Konferenz am 2. Oktober 1999 unter dem Motto "Antideutscher Kongreß", Seite 20,
20.

DM 900

Vorschuß "Jugoslawien-Kongreß" (Beschluß 6.5.1999), Seite 21.

Seit Frühjahr 2000 wird jede weitere Einsichtnahme in Protokolle der AStA-Sitzungen sowie weitere Finanzunterlagen des AStAs verweigert. Deshalb konnte auch nicht festgestellt werden, ob danach weitere studentische Mittel zweckwidrig ausgegeben wurden. Alleine aus den vorliegenden Unterlagen ergibt sich aber schon der dringende Verdacht, daß studentische Gelder in Höhe von mehreren zehntausend DM zweckwidrig verwandt worden sind.

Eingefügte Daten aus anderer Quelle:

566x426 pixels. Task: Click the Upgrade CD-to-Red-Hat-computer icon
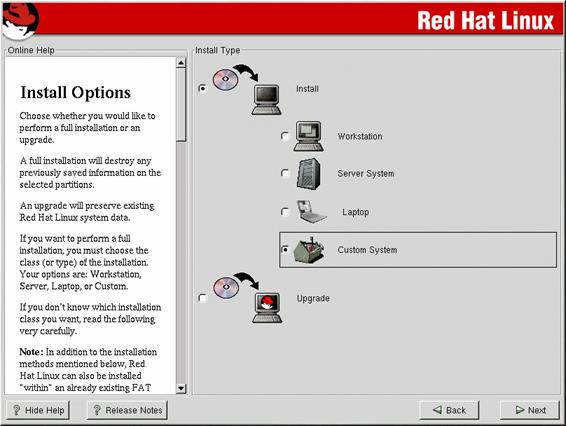tap(248, 298)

III. Verletzung der Vermögensbetreuungspflicht der AStA-Mitglieder durch Provokation eines Ordnungsgeldes

Die Vermögensfürsorgepflicht der AStA-Mitglieder umfaßt außerdem die Beachtung von verwaltungsgerichtlich auferlegten Verboten. Durch jeden Verstoß gegen diese kann die Festsetzung eines Ordnungsgeldes gegen die Studentenschaft ausgelöst werden.

Durch die Androhung eines Ordnungsgeldes gegen die Studentenschaft der XY-Universität bei erneuter allgemeinpolitischer Tätigkeit (VG Berlin, Beschluß vom 23. 11. 1999, VG 2 A 135.99) wurde die Pflicht, die Wahrnehmung eines allgemeinpolitischen Mandates zu unterlassen, Inhalt der Vermögensbetreuungspflicht aller Mitglieder des AStAs der XY-Universität.

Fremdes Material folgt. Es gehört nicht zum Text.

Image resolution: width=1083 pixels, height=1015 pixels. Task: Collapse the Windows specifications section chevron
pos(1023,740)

Die Veröffentlichungen der allgemeinpolitischen Stellungnahmen zu Jörg Haider sowie Mumia Abu-Jamal in der von der Studentenschaft herausgegebenen Zeitschrift "NONSENS!", die zur Verhängung eines Ordnungsgeldes in Höhe von DM 5.000 gegen die Studentenschaft durch das VG Berlin führten (VG 2 A 181.99, Beschluß vom 17. April 2000), stellen daher eine Verletzung der dem AStA und seinen Mitgliedern obliegenden Vermögensbetreuungspflicht dar. Eine besondere Verantwortlichkeit trifft dabei den für die "NONSENS!" zuständigen Referenten für Publikation, Herrn ABC.

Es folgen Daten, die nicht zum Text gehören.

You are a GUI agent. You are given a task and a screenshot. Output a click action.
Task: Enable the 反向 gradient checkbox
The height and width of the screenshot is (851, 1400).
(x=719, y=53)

Die Untreuehandlungen waren unter Berücksichtigung der gerichtlich angedrohten Ordnungsgelder bereits mit Begehung der Pflichtwidrigkeit vollendet, da schon hierdurch eine konkrete Vermögensgefährdung entstanden war, weil nunmehr mit der Vollstreckung der gerichtlich festgestellten Unterlassungsansprüche zu rechnen war (OLG Hamm, NJW 1982, 190, 192; LK-Hübner, § 266, Rn. 97; Schönke-Schröder-Lenckner, § 266, Rn. 45). Hieraus folgt, daß es auf die in der Einleitung eines Vollstreckungsverfahrens bestehende spätere Ursache für die Vermögensminderung nicht ankommt, wenngleich erst mit Eintritt der Vermögensminderung der Tatbestand der Untreue beendet wird.